March 31, 2010—Getting around in Bogotá, Colombia, used to be chaotic. Thousands of independently operated buses competed for customers on congested streets, without organized stops.
Today, a modern and financially self-sustaining bus rapid transit system, TransMilenio, has 114 stations and 84 kilometers of segregated bus lanes. Recent data show big drops in commuters' average travel time, accidents and pollution in the city of 7 million as a result of the system.
“Bogotá has changed 100 percent since the arrival of TransMilenio. In 2002, I used to struggle a lot,” says Amelia Cuestas.
Now, she's among 1.64 million people who use the bus rapid transit (BRT) system daily—about 27 percent of the city's public transport demand.

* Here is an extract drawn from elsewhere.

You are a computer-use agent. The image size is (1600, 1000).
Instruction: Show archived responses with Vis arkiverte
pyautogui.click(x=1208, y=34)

TransMilenio is the model for Colombia's ambitious national urban transportation plan, Programa Nacional de Transporte Urbano, aimed at creating efficient and accessible transportation networks in 10 cities over a decade at a fraction of the cost of rail systems.
The World Bank-backed program has three other BRT systems up and running—Megabus in Pereira-Dosquebradas, Mio in Cali (financed by Inter-American Development Bank) and Metrolinea in Bucaramanga —with plans to develop BRTs in Barranquilla, Bello, Cartagena, Cucuta, Medellin-Valle de Aburra, and Soacha.

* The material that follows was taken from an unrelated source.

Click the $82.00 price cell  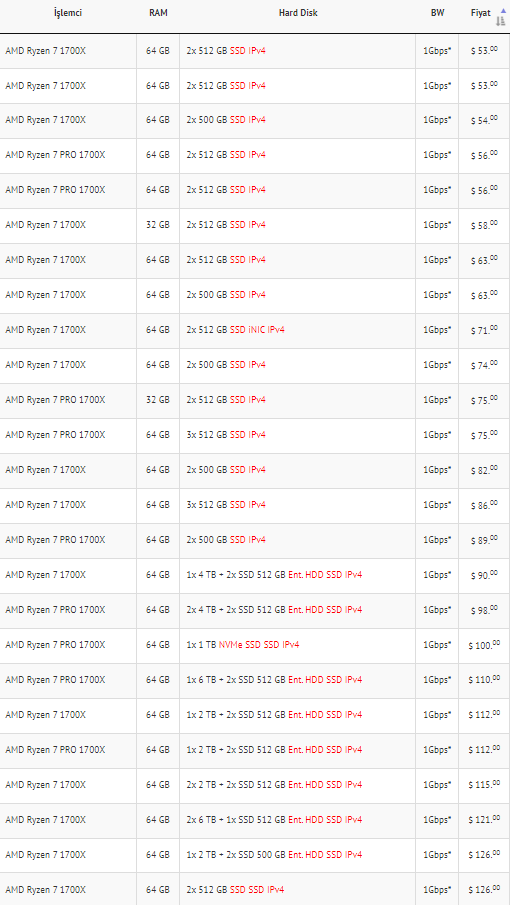coord(485,470)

Network Reaches Six Cities
Since 2003, the World Bank's International Bank for Reconstruction and Development (IBRD) has provided $757 million in financing for studies and BRT construction in six cities--Bogotá, Barranquilla, Bucaramanga, Cartagena, Medellin and Pereira—as well as technical advice on a regulatory and institutional framework for urban transport in Colombia.
The Colombian government has committed $1.4 billion to the program so far. Total government commitments from 2009 until the program’s completion in 2016 amount to $1.9 billion for nine of the 10 participating cities, of which $1.1 billion can be drawn from IBRD financing.
Other partners include the Inter-American Development Bank and the Andean Development Bank. A gasoline surtax, mostly paid by car users, covers about 30 percent of the program’s total cost.